Only a number is required: the count of lines in the material below that contain "will".

►

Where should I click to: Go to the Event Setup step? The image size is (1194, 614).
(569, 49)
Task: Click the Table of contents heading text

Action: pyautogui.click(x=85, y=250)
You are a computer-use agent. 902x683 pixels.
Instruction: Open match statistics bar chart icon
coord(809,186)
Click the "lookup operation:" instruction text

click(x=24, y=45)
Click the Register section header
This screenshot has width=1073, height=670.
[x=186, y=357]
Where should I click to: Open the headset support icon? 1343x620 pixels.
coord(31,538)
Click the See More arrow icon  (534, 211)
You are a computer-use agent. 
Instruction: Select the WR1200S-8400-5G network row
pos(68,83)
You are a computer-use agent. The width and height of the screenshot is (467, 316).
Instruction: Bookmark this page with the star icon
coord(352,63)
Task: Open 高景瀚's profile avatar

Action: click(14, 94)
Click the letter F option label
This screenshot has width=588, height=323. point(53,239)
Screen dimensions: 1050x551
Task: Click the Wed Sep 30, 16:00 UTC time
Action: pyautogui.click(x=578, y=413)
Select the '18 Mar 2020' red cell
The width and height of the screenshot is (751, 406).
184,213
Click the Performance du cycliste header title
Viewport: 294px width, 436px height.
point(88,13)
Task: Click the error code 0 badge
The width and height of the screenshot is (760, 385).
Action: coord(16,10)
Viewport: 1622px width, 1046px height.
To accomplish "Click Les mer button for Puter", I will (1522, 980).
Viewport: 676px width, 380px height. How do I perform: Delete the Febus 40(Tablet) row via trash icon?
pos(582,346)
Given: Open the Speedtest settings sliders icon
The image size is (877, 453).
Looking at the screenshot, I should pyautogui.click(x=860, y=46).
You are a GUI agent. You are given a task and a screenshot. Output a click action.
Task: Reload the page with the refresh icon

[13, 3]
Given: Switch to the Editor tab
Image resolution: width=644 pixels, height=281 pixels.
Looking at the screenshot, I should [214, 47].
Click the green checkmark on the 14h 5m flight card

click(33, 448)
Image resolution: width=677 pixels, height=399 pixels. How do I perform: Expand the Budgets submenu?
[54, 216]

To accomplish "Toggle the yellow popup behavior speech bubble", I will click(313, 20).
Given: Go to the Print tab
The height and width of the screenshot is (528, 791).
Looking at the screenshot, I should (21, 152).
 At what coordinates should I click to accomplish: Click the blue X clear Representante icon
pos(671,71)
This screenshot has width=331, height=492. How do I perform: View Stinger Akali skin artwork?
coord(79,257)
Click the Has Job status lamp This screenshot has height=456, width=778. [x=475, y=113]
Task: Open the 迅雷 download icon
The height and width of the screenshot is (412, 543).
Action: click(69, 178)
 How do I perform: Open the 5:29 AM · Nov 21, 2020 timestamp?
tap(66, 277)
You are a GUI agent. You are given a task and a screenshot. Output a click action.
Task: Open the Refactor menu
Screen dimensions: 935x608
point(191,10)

◄

### Response for this exercise:
2